Work task:
Exactly the lines from the one containing "Task: Click the Sublevel" through the end of the listing must make up the answer, with no pictures included.

Extracted material:
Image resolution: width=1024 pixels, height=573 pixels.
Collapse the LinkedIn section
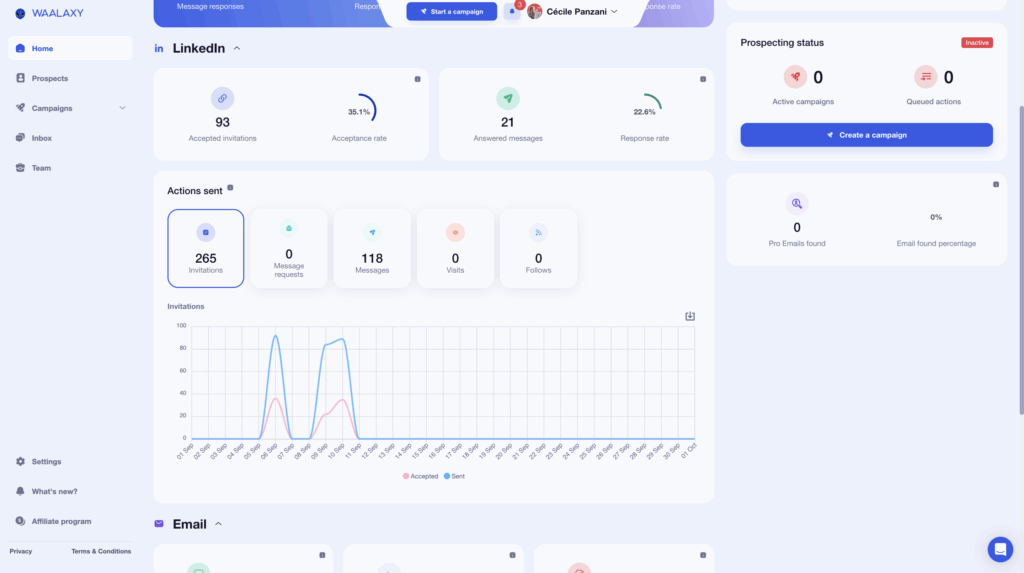(236, 48)
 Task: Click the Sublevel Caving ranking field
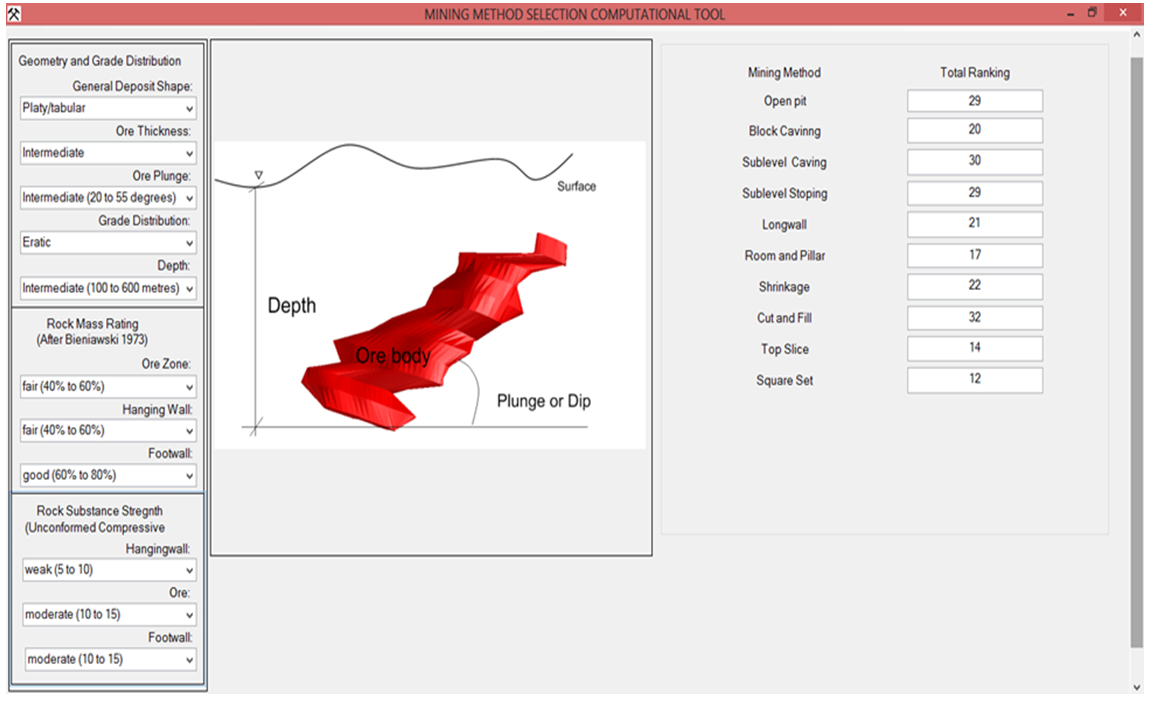coord(974,162)
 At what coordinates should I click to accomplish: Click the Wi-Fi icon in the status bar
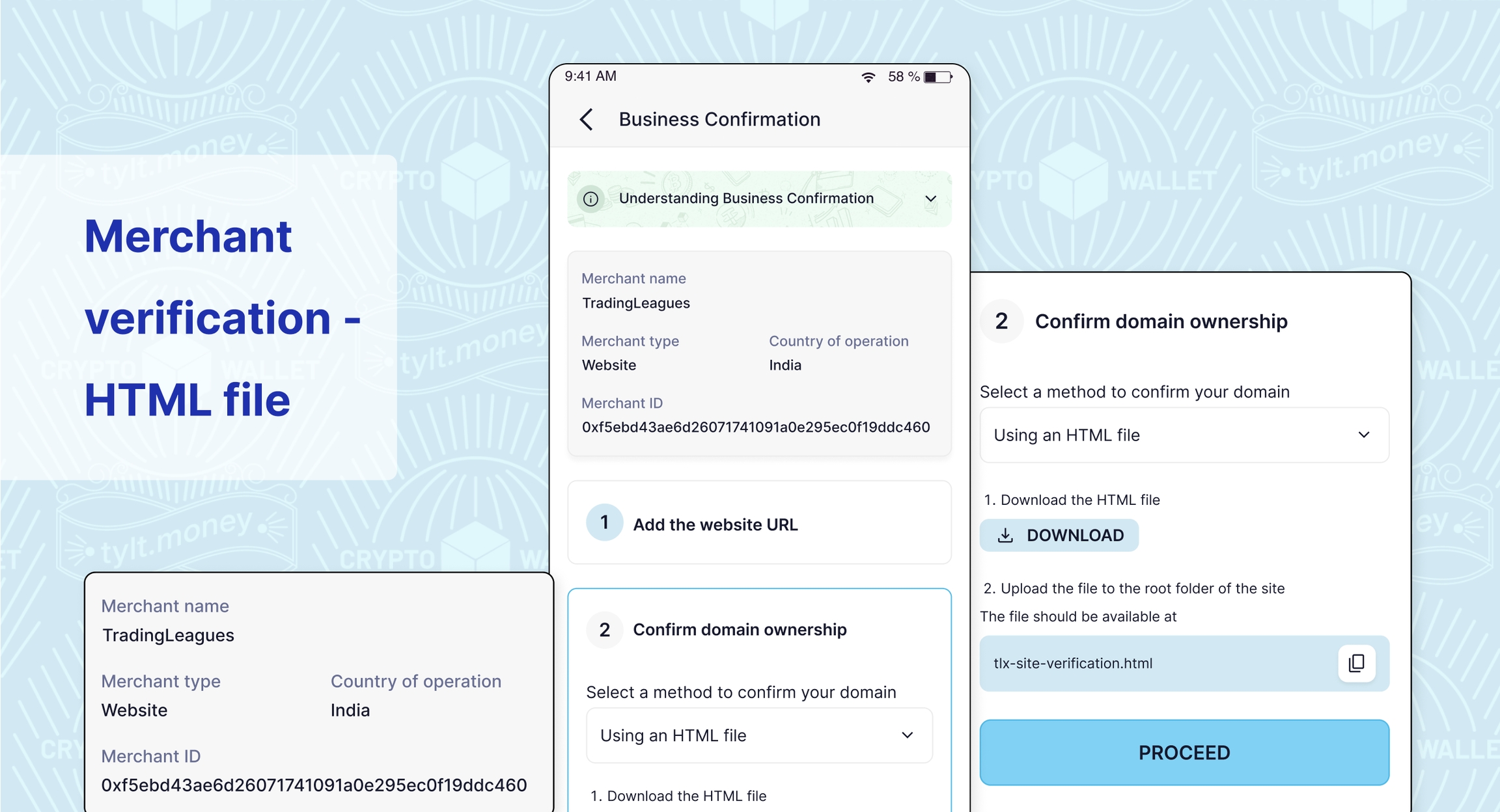click(868, 77)
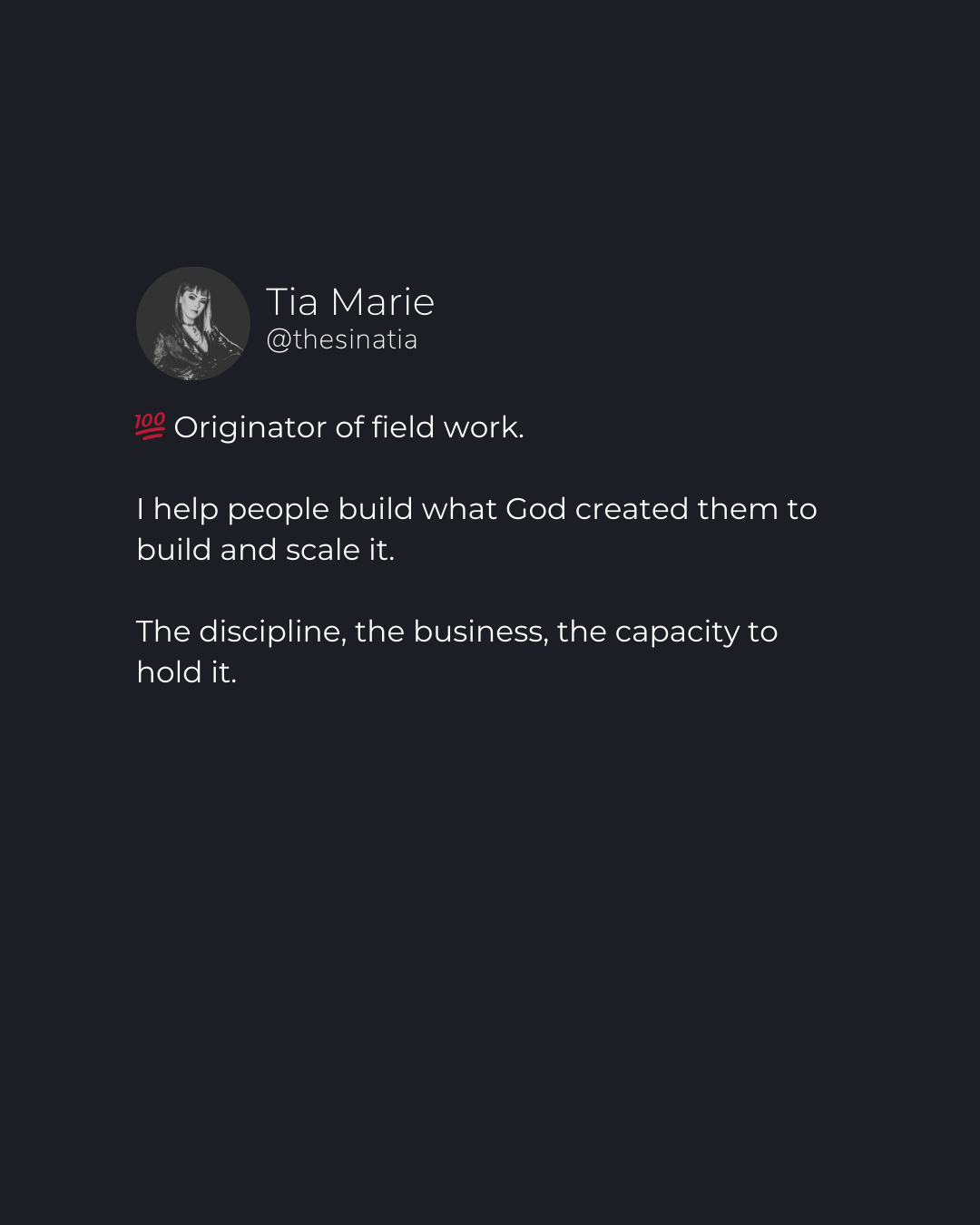Click the word "capacity"
The height and width of the screenshot is (1225, 980).
tap(677, 633)
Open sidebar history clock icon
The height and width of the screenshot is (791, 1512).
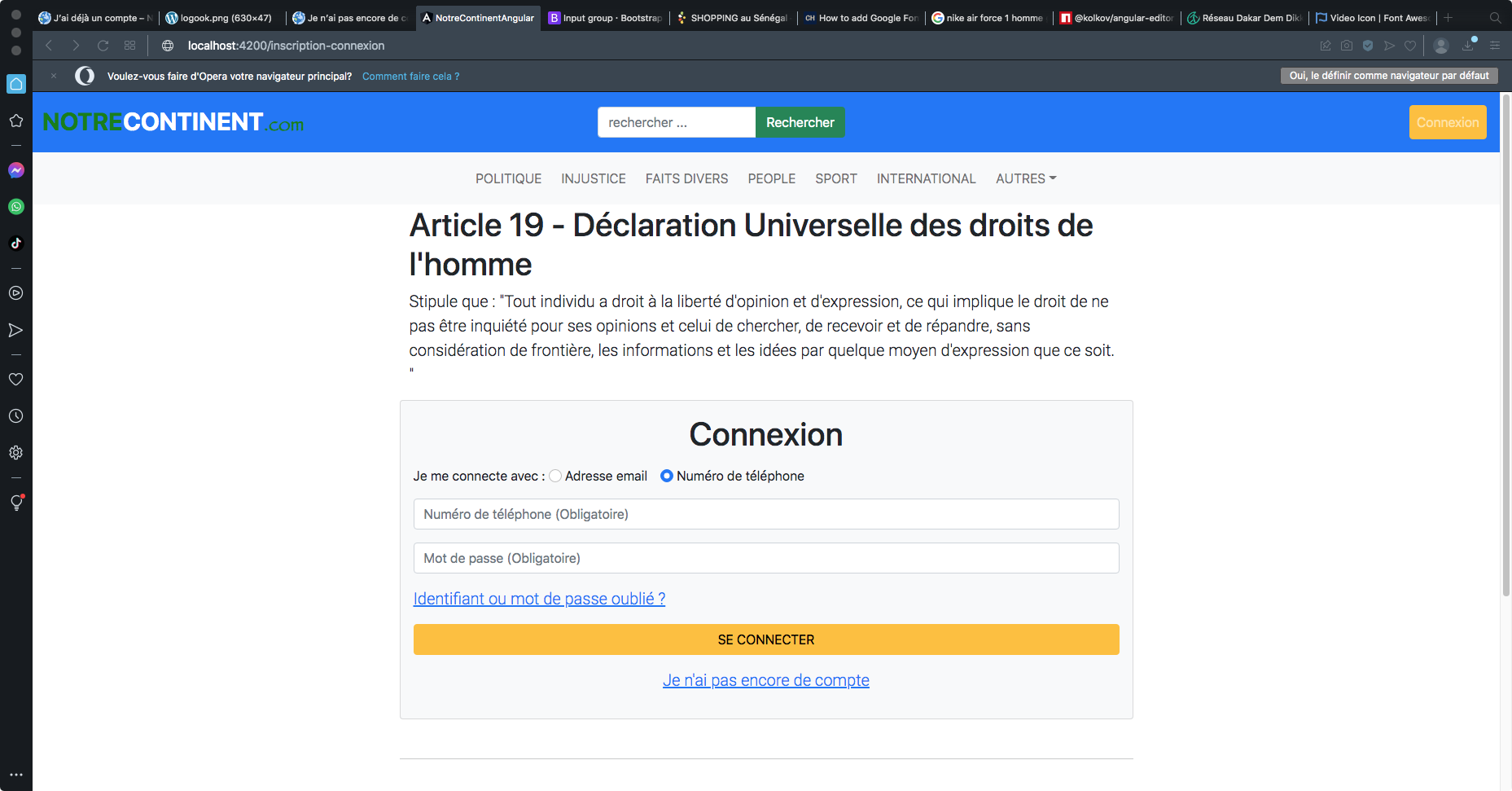(x=16, y=416)
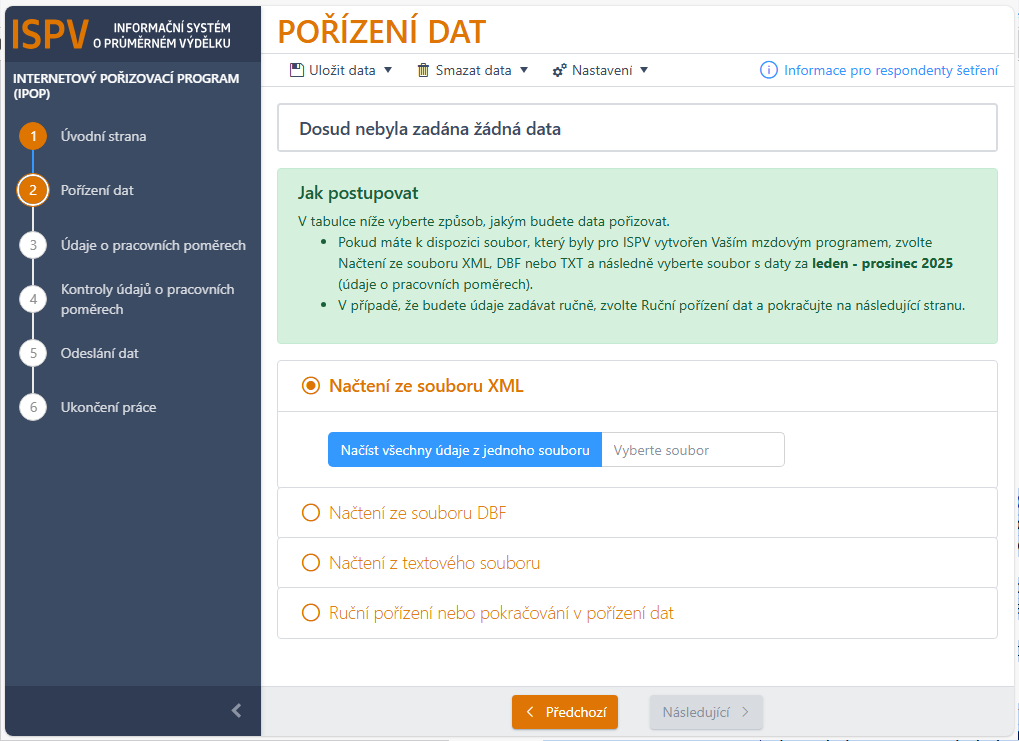This screenshot has height=741, width=1019.
Task: Click the Vyberte soubor file field
Action: point(692,450)
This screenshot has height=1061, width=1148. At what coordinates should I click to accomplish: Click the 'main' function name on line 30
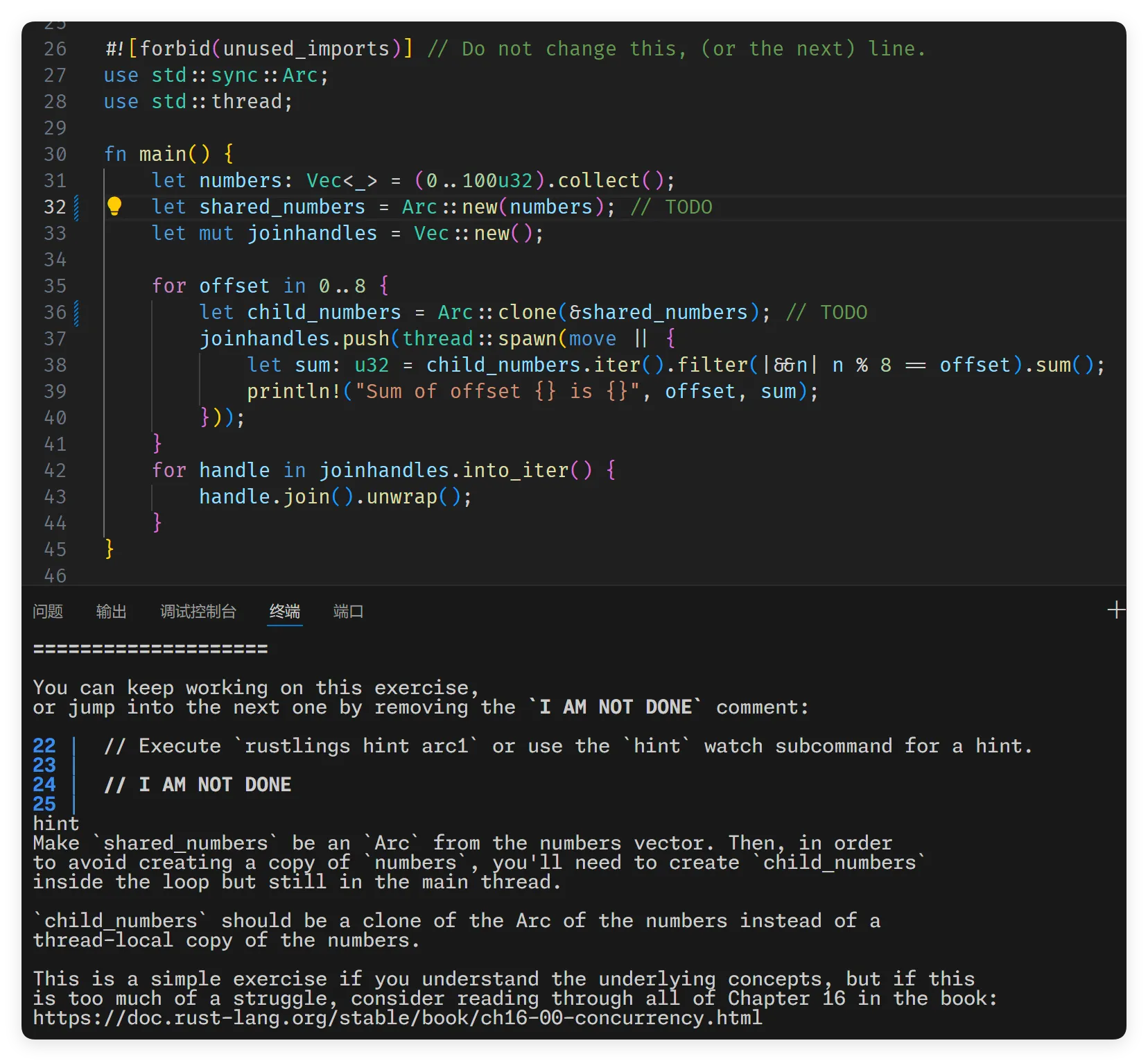(x=163, y=154)
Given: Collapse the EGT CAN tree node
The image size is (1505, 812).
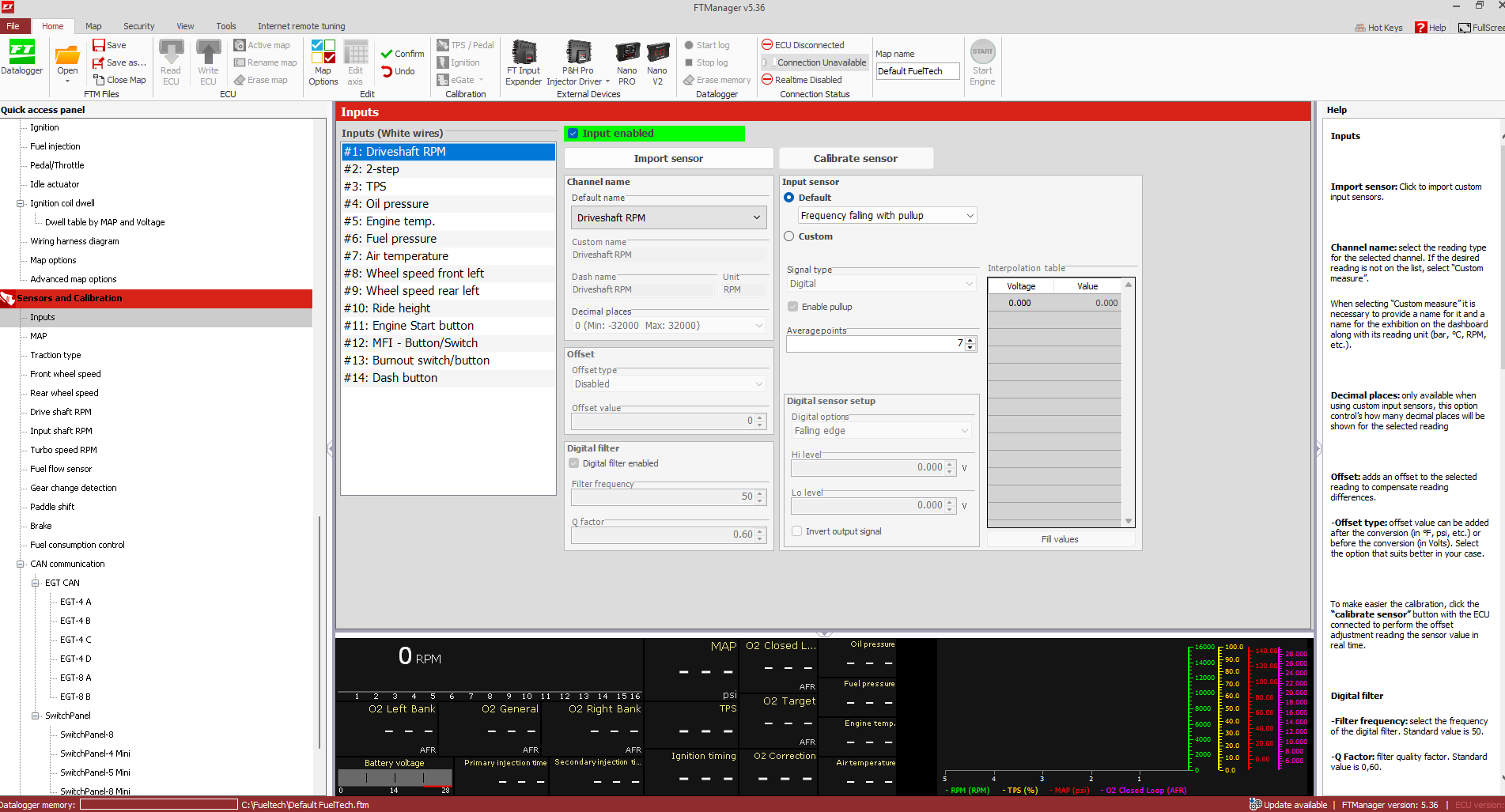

Answer section:
 Task: Click the Sublevel Caving ranking field
coord(974,162)
 At what coordinates should I click to accomplish: Click the Wi-Fi icon in the status bar
click(868, 77)
Click the word "capacity"
The height and width of the screenshot is (1225, 980).
tap(677, 633)
Open sidebar history clock icon
The height and width of the screenshot is (791, 1512).
(x=16, y=416)
This screenshot has height=741, width=1019.
Task: Click the Vyberte soubor file field
Action: point(692,450)
This screenshot has height=1061, width=1148. At what coordinates should I click to accomplish: Click the 'main' function name on line 30
(x=163, y=154)
Given: Collapse the EGT CAN tree node
The image size is (1505, 812).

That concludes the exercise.